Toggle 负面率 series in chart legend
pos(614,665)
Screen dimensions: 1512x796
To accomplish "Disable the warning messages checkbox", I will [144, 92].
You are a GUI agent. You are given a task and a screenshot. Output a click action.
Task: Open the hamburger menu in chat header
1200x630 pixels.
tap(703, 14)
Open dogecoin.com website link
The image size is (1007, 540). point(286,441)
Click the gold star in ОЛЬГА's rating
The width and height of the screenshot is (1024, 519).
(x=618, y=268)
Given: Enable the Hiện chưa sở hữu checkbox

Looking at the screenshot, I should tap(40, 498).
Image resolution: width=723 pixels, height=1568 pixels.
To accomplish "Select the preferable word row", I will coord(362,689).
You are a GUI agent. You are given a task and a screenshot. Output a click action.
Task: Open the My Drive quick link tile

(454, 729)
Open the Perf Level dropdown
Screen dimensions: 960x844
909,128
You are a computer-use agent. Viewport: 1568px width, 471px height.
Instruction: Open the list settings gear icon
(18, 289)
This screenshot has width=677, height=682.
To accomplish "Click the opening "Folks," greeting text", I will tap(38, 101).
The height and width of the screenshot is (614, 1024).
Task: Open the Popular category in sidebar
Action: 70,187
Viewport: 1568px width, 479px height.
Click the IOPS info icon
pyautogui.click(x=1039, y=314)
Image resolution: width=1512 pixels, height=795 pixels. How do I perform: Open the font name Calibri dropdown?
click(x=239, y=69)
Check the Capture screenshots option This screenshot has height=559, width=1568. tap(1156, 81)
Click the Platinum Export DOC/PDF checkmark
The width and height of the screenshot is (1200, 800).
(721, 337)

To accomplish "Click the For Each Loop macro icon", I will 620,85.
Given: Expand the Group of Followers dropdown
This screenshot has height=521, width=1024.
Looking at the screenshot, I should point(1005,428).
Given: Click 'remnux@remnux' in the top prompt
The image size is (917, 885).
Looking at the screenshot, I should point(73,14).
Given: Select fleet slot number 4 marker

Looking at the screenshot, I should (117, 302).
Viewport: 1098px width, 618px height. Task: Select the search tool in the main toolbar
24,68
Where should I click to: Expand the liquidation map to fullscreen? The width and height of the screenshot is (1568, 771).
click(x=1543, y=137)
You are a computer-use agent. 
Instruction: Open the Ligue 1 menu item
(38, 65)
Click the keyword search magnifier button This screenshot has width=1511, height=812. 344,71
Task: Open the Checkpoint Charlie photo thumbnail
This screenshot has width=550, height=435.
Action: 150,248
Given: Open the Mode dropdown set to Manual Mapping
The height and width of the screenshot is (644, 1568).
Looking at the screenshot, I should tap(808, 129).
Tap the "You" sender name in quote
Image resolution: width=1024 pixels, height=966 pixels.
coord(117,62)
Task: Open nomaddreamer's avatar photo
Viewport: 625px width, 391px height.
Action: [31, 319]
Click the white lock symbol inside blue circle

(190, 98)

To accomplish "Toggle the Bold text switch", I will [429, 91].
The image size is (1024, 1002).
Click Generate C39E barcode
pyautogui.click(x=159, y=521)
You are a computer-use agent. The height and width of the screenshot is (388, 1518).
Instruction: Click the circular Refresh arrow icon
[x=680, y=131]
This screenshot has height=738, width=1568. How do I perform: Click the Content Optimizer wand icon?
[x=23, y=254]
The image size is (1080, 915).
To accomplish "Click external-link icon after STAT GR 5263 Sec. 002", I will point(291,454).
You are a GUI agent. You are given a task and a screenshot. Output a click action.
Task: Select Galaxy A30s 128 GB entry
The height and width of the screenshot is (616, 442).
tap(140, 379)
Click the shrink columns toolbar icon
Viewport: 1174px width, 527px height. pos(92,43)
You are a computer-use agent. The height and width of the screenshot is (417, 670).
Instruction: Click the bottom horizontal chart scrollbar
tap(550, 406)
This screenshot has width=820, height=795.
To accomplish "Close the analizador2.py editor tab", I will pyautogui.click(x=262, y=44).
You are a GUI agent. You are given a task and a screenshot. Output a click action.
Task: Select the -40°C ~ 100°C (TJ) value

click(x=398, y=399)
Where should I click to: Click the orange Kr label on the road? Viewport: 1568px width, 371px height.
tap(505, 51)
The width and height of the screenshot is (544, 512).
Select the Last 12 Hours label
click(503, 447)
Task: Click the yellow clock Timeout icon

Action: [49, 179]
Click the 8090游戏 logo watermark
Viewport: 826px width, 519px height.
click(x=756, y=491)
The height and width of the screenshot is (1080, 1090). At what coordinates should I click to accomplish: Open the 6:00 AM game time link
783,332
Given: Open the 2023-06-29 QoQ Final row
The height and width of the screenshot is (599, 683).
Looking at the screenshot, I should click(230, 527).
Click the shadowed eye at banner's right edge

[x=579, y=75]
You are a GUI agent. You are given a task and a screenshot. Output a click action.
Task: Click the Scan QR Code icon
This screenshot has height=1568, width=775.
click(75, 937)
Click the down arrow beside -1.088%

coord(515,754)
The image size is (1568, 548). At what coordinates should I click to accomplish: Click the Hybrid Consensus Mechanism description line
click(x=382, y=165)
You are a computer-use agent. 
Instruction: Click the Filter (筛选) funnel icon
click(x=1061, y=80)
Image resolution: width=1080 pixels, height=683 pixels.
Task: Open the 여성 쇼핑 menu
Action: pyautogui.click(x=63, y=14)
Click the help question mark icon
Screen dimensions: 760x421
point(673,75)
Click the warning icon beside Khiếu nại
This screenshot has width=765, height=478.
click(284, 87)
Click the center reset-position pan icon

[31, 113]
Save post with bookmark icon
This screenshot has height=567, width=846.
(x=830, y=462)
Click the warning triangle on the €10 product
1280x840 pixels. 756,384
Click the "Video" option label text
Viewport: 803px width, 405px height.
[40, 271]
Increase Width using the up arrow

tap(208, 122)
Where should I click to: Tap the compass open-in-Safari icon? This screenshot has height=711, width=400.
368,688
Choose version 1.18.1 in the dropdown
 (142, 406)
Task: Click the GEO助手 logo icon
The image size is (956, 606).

# # # # # # #

* Requirement
Above are records; say how many of their lines contain the word "photo", giving only the number.

* Reply to the exercise
2